All Your Metadata Shall Be In Water Writ

The power of the internet lies in its near-infinite mutability. It’s an edifice of information being added to and sculpted by as many hands as there are eyes viewing it. Truly democratic and increasingly accessible, it will soon be the vector for most communication that takes place on our world.

But its mutability is also a weakness, as so many great strengths are. The weakness arises from a lack of permanence: it is impossible to make an indelible mark.

Lack of permanence! you say. Why, I can request 500 pages of data on file at Facebook, and the NSA is building a profile on me that includes every cookie I’ve ever been issued. True, but the data itself is impermanent. Vulnerable in a dozen ways to being rewritten, manipulated, retouched, softened, or otherwise reduced from a record to a falsification.

The data we create today is not etched in stone but “writ in water.” The benefits of this we have seen, and monumental they are, but soon we will know its danger, too.

The chocolate ration has been increased

Broadly speaking, the potential for fraud on the internet is as great as the potential for good, but the idea of this article isn’t to enumerate the many ways in which data can be manipulated for nefarious purposes. The problem lies at a higher level of organization: higher than engineering (e.g. “video is too high-bandwidth”) but not quite philosophical (e.g. “why should we pay for software”). It’s simply this:

There is no simple and reliable way to tell whether the information you are looking at has been altered in any way. Every word, every image, every byte has to some significant degree an unknown provenance.

There are some ways to be reasonably sure about some things, to be sure, like the complicated sub pixel breakdown to which photographs can be subjected, or textual analysis, or timestamps. But like all countermeasures these are soon defeated, and you’re back to where you started.

It’s not a problem unique to digital data; counterfeiting and data manipulation go back to prehistory. We don’t have to solve the problem of human iniquity. But it would be nice if there was some way of ensuring that any given portion of data, be it text, image, moving image, audio, or what have you, has remained undisturbed since it was set down.

In a way it becomes a philosophical problem here at last, but one that ends in a sort of informational nihilism. How can you really be sure something is original? How do we know someone hasn’t modified the Constitution, replaced the surveillance tapes, bribed the scholars, a la George Orwell? That way lies madness. But it is practical to want to know whether a news report you just read was changed after publication, or whether a photo has been retouched in any way.

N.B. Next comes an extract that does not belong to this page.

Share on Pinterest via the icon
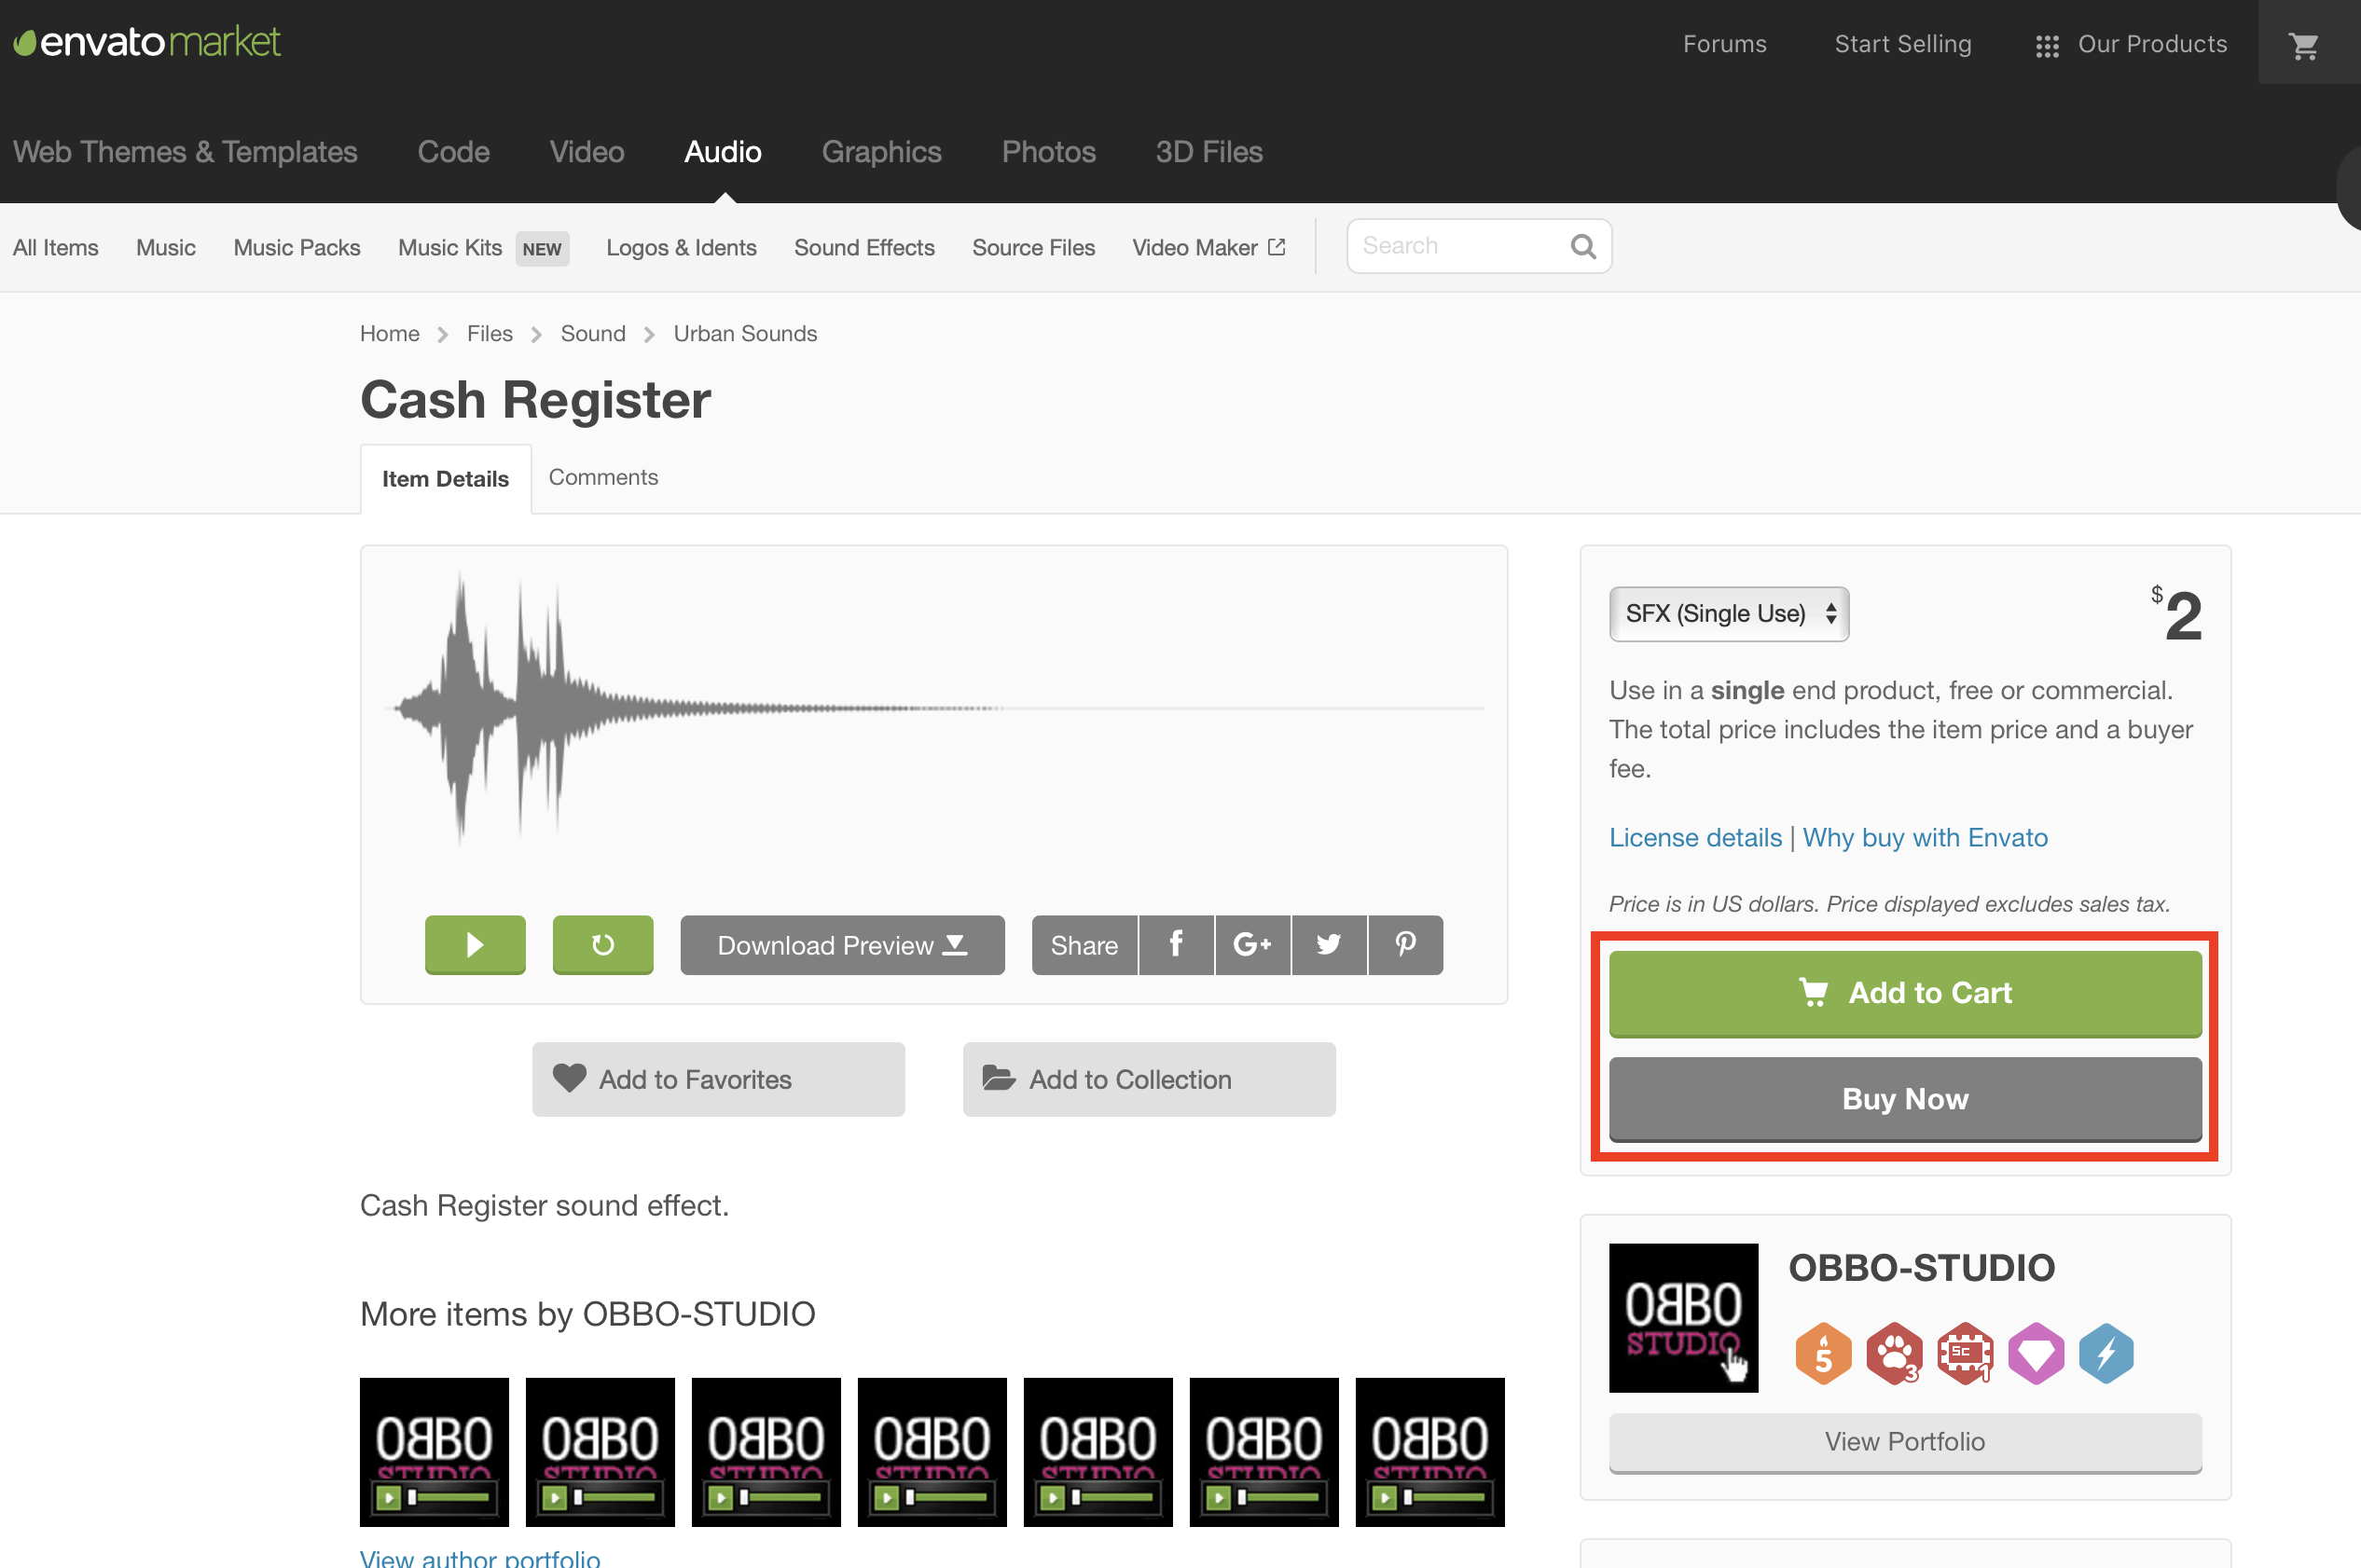This screenshot has height=1568, width=2361. (x=1405, y=944)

Of course it’s not always necessary to know these things. With very little in the way of real integrity, the internet has come extremely far. Just as it is not necessary to have every exchange of goods notarized and every conversation recorded, it’s not necessary to record everything on the internet in some irreversible, indelible way. But it’s troubling that even if we wanted to write something in stone, there is no established way to do so.

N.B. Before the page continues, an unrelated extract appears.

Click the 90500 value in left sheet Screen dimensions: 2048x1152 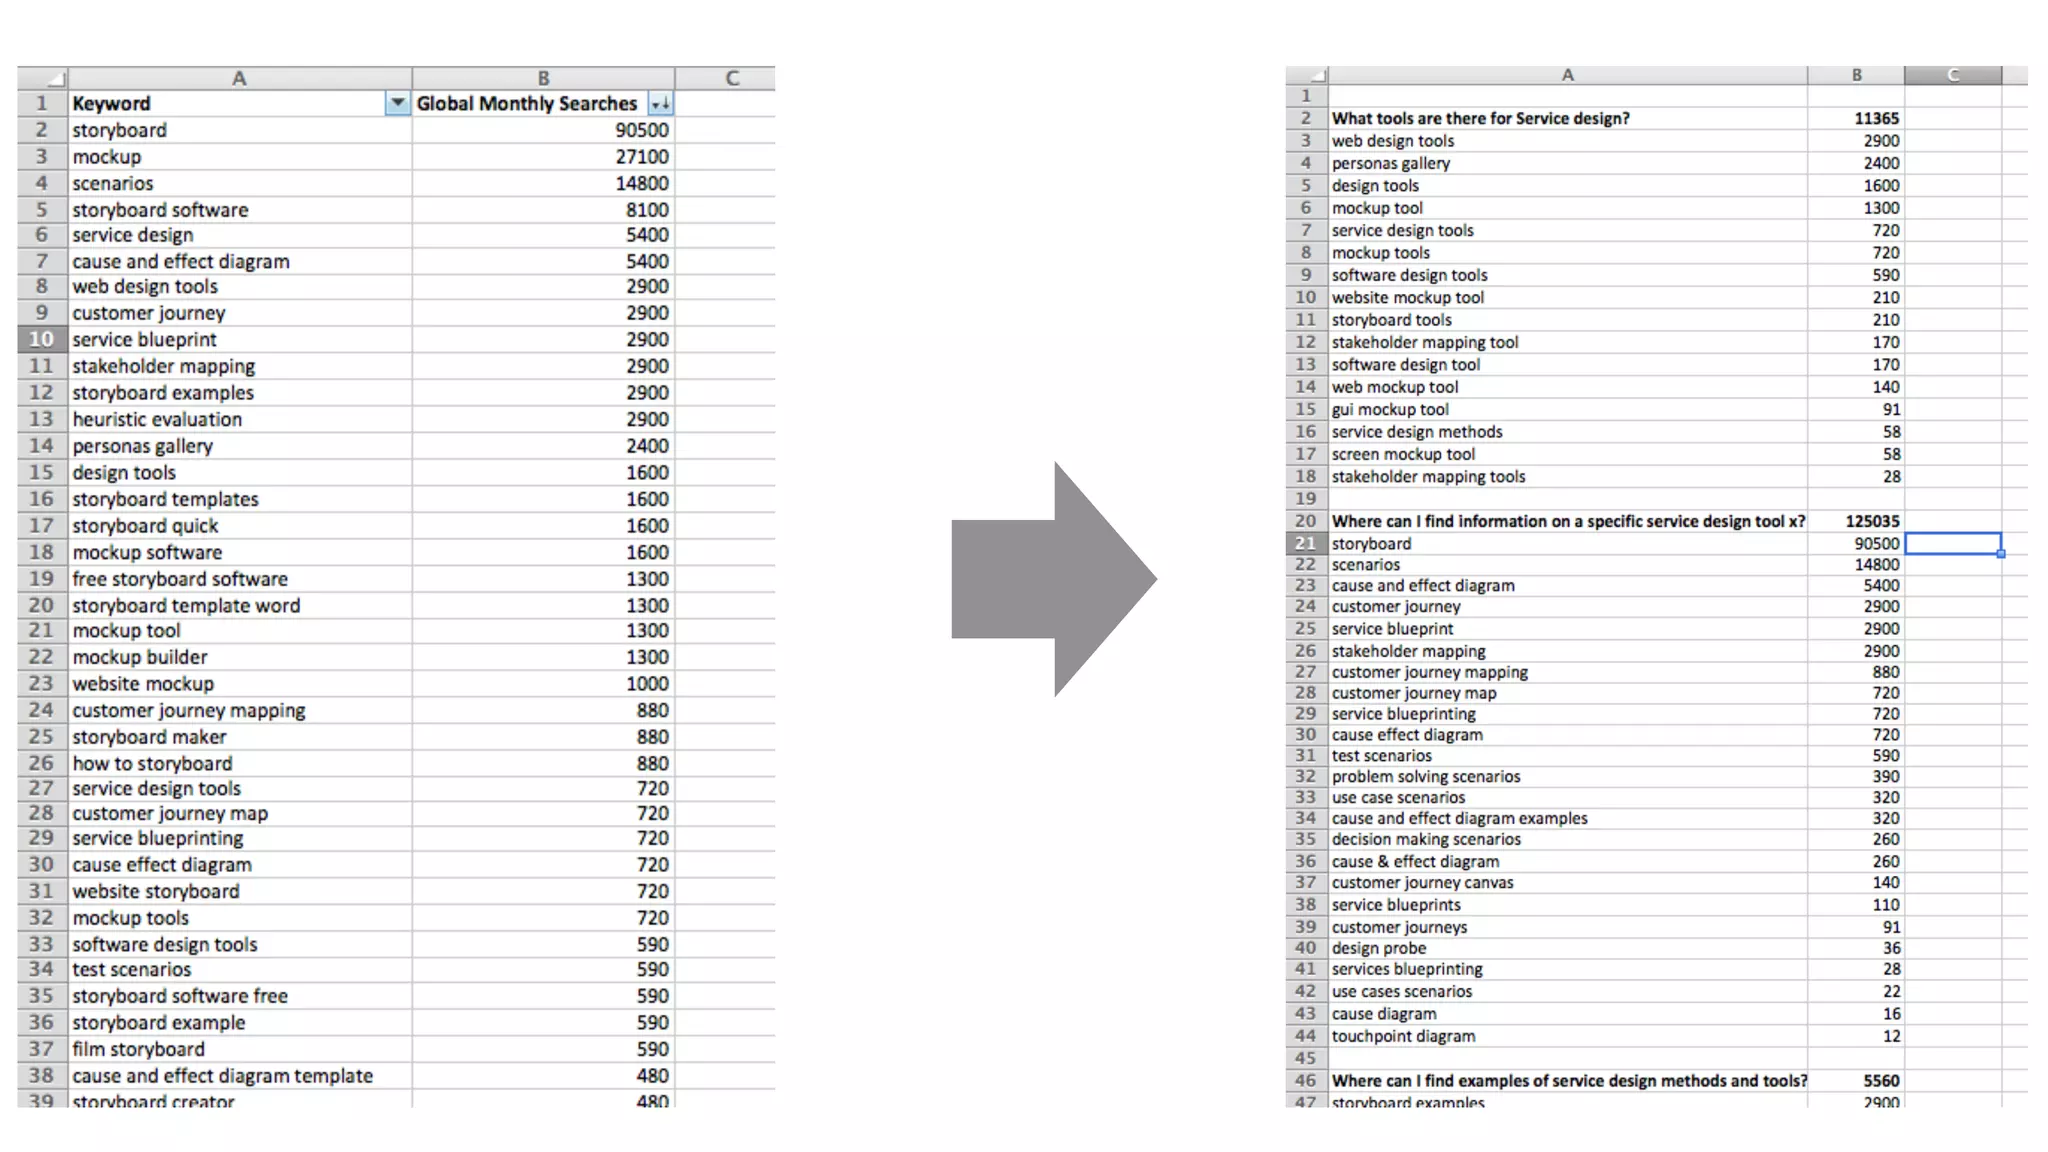(x=641, y=130)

It’s for this reason that the cautious (and indeed, the paranoid) are unwilling to renounce local storage. And although you may not ever understand the technology you use, you at least can ensure to your own satisfaction that your data is yours, and furthermore is the same as it was last week.

Write-only memory

It is not a fundamental limitation of the internet or computing, which means that eventually it will be solved. Will there be data centers stacked high with write-only solid-state storage where the data is seared permanently into nano structures? Will a distributed network check the internet’s sums at the drop of every packet? Will people just have to trust each other?

For now the web of trust suffices, but when a murder trial hangs on information that one party says was manipulated and the other says is original, trust is no longer an option. Originality must be proved, or manipulation disproved, beyond a reasonable doubt. And doubts are becoming ever more reasonable; how many pictures have you heard of recently in news reports that have been modified in nontrivial ways to advance a political agenda? Wars have been started over less.

As the virtual world continues to merge and integrate with the real, they both take on each other’s aspects. In the case of the visual and physical vocabulary of computers, it reaches back to the earliest compatible representation of the concept, as I wrote last month in Iconoclasm. And why should there not develop an analog for authenticity that does not rely on an authority or certificate? I know a mountain is old not because a geologist tells me so, but because it is self-evident that mountains are old, just like it’s self-evident that you can’t touch the moon (well, most of us can’t), that you can’t pick up a house, that you can’t breathe in water.

A real and powerful mechanism for establishing authenticity must be a cornerstone of the internet if it is to be used with confidence in matters of gravity. How it will ultimately work will likely be a surprise, but as with most interesting developments in technology, today’s fantasy is tomorrow’s necessity.